[WORK ITEM]
Duplicate the PRECAST issue thread's text word for word, starting at the words "9 stars 3 forks" and stopping after the words "from all samples?".

[SOURCE EXTRACT]
•••••
Regarding the questions about normalization and integration of gene expression matrices

feiyoung / PRECAST

an efficient data integration method for multiple spatial transcriptomics data with non- cluster-relevant eﬀects such as the complex batch eﬀects.

GNU General Public License v3.0

9 stars 3 forks source link

Regarding the questions about normalization and integration of gene expression matrices #14

Open liuxq000 opened 1 year ago

liuxq000 commented 1 year ago

Hello! I read your article and think you did a great job. I have two questions here. The first question is about the tutorial at https://feiyoung.github.io/PRECAST/articles/PRECAST.BreastCancer.html. Do I need to normalize the input gene expression matrix when I perform the analysis, or does your model already include the normalization step? The second question is regarding the step of integrating multiple sample expression matrices in IntegrateSpaData. Can it only integrate the top n highly variable genes that are identifiable, or can it integrate all genes from all samples?
•••••
[EXCERPTED RECORDS]

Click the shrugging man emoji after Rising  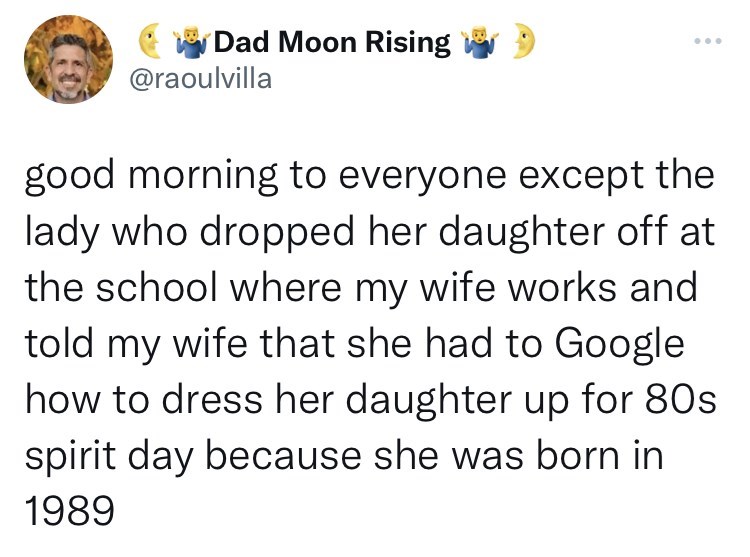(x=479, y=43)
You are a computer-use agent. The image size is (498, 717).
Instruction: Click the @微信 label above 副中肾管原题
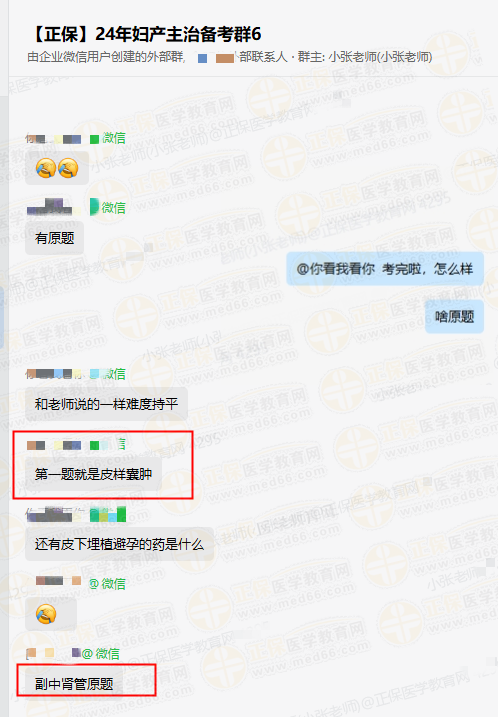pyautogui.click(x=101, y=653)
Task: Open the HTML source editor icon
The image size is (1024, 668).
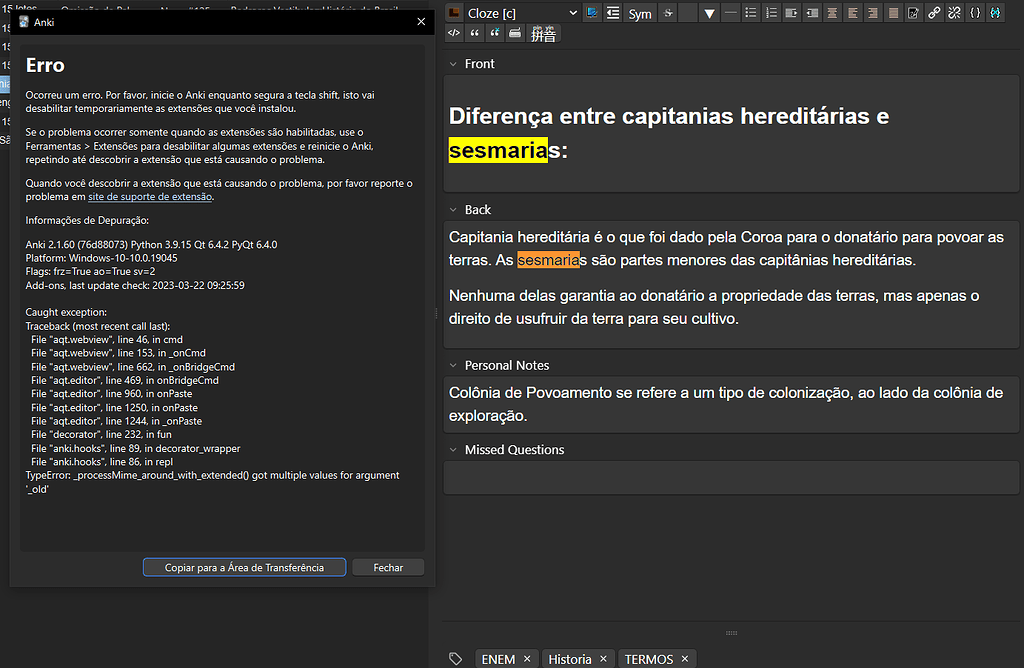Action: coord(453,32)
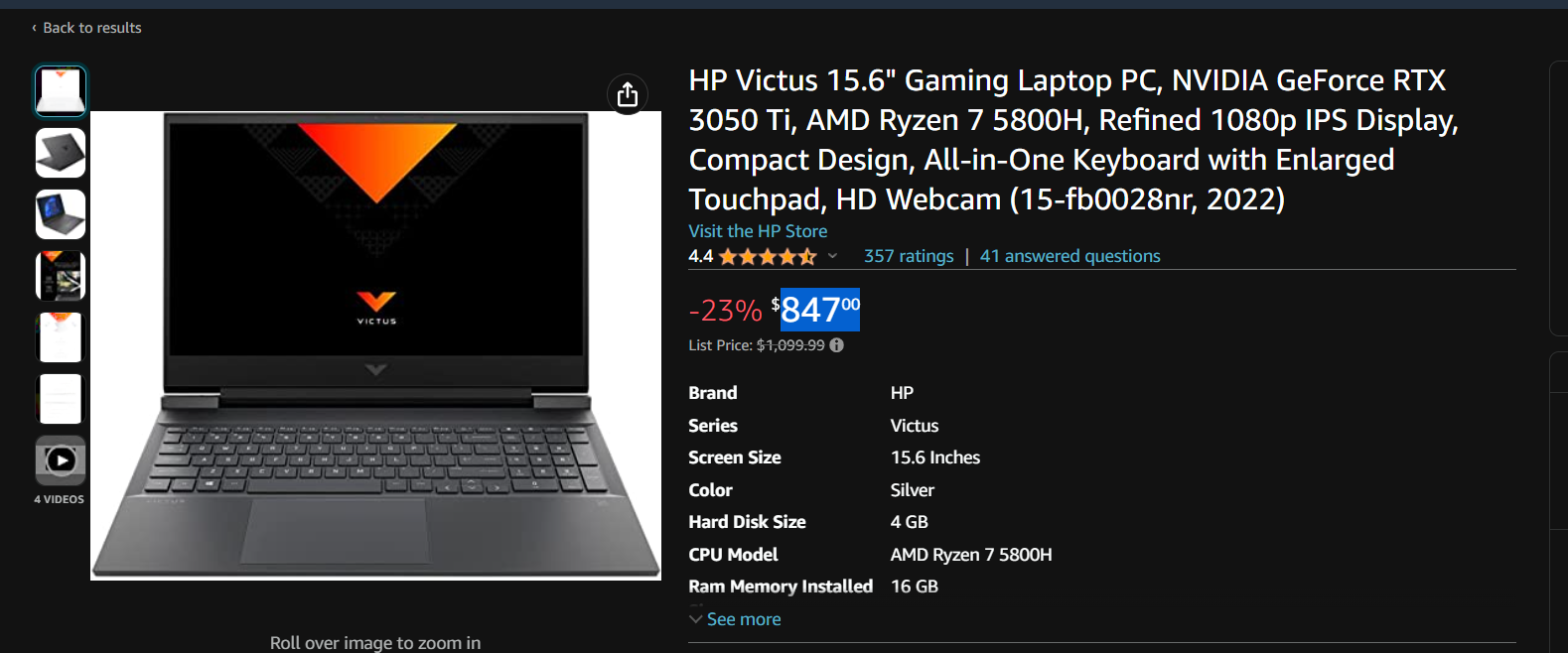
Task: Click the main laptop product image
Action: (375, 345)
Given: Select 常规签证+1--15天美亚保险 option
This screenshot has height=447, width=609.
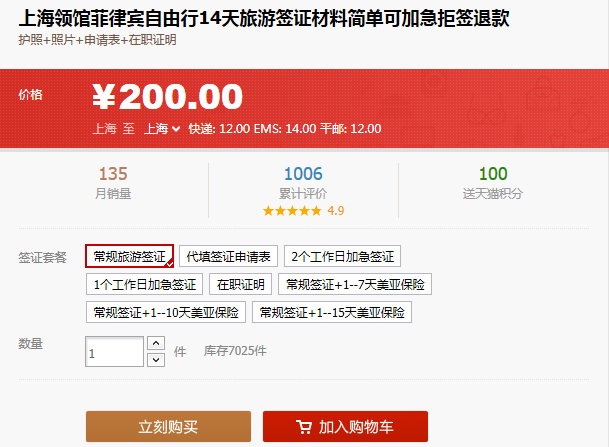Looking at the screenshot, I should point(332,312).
•••••
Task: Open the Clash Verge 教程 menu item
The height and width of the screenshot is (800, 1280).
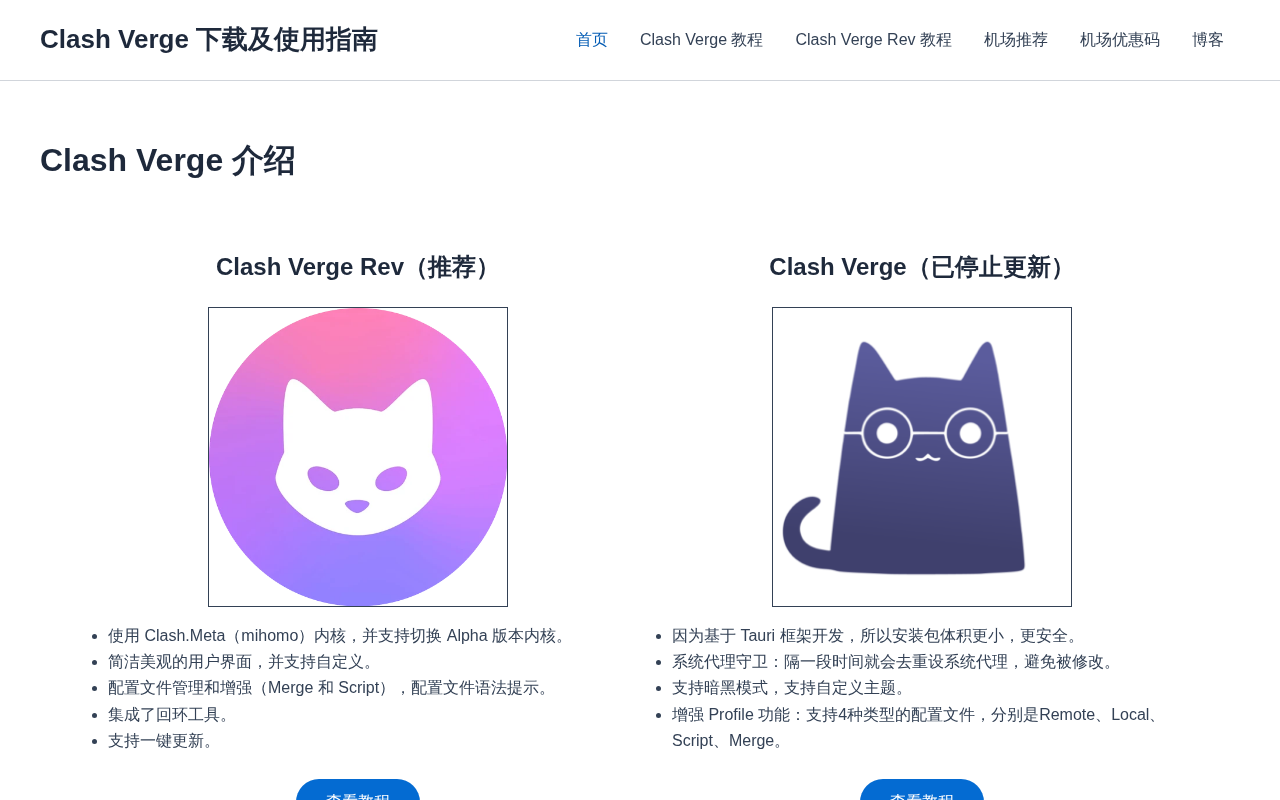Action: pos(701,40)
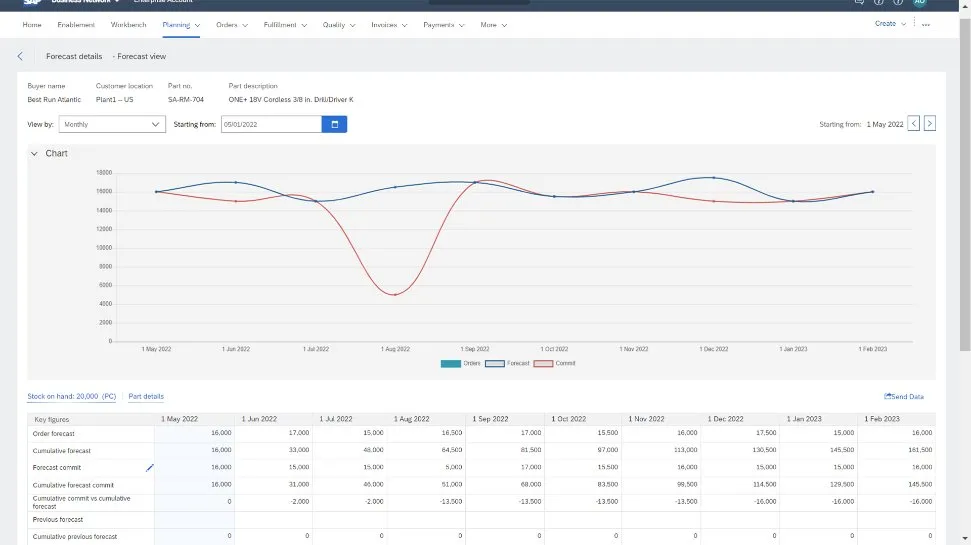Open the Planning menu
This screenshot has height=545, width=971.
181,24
•••••
[SOLUTION]
9 stars 3 forks source link

Regarding the questions about normalization and integration of gene expression matrices #14

Open liuxq000 opened 1 year ago

liuxq000 commented 1 year ago

Hello! I read your article and think you did a great job. I have two questions here. The first question is about the tutorial at https://feiyoung.github.io/PRECAST/articles/PRECAST.BreastCancer.html. Do I need to normalize the input gene expression matrix when I perform the analysis, or does your model already include the normalization step? The second question is regarding the step of integrating multiple sample expression matrices in IntegrateSpaData. Can it only integrate the top n highly variable genes that are identifiable, or can it integrate all genes from all samples?